• _TASK DIRECTIONS_:
Could the lines from the line bearing "Image resolution: width=475" to the end of the records below be copied exactly, with the pictures left out and no other lines added?

━━━ RECORDS FOR THIS EXERCISE

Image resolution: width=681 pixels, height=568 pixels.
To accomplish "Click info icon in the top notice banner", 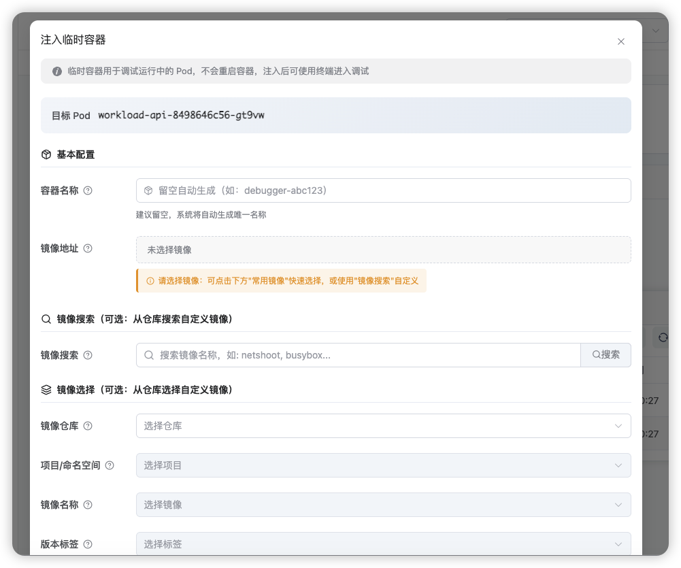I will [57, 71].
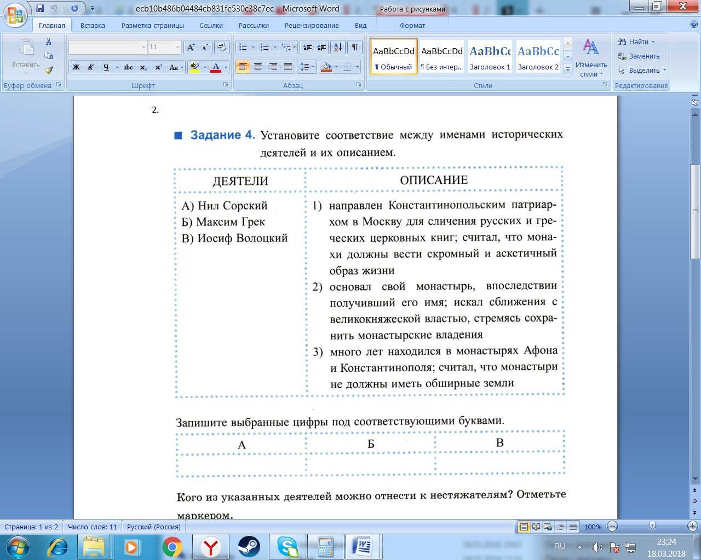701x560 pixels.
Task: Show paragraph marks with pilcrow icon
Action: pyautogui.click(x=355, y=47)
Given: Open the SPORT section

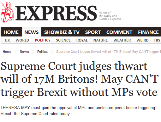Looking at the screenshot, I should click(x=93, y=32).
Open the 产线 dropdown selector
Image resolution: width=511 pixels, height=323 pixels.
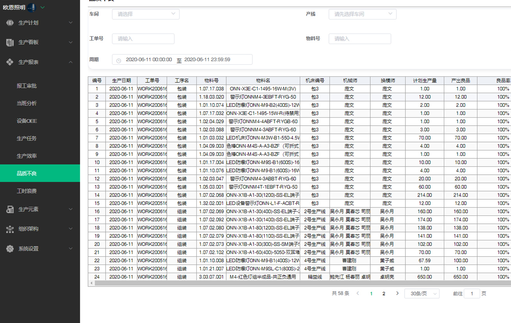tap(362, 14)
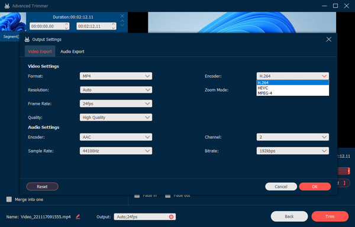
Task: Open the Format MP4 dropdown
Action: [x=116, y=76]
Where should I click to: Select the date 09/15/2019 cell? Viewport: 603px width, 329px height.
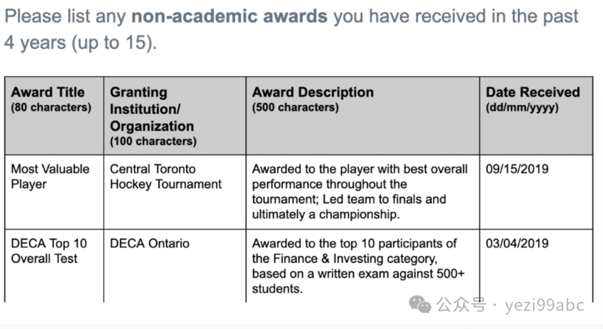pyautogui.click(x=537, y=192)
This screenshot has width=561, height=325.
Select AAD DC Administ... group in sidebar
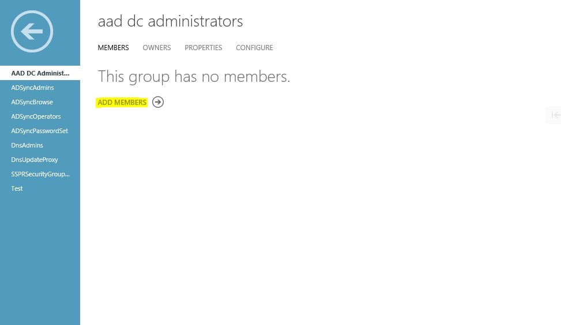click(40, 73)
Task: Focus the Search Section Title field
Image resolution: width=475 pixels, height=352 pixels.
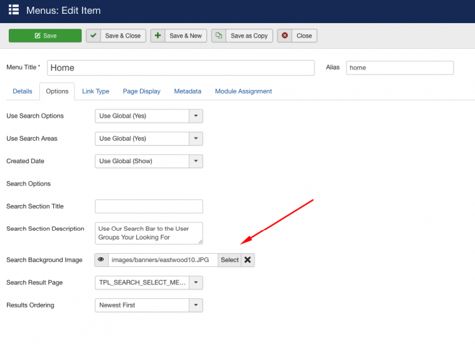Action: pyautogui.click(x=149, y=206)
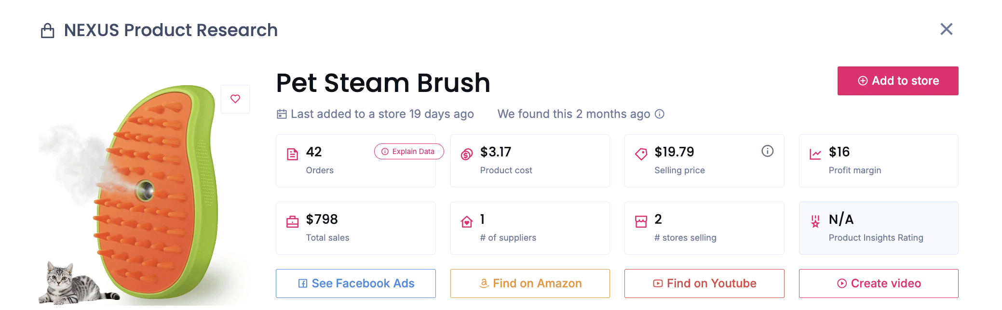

━━━━━━

• _ANSWER SECTION_:
Image resolution: width=475 pixels, height=352 pixels.
Action: pyautogui.click(x=149, y=206)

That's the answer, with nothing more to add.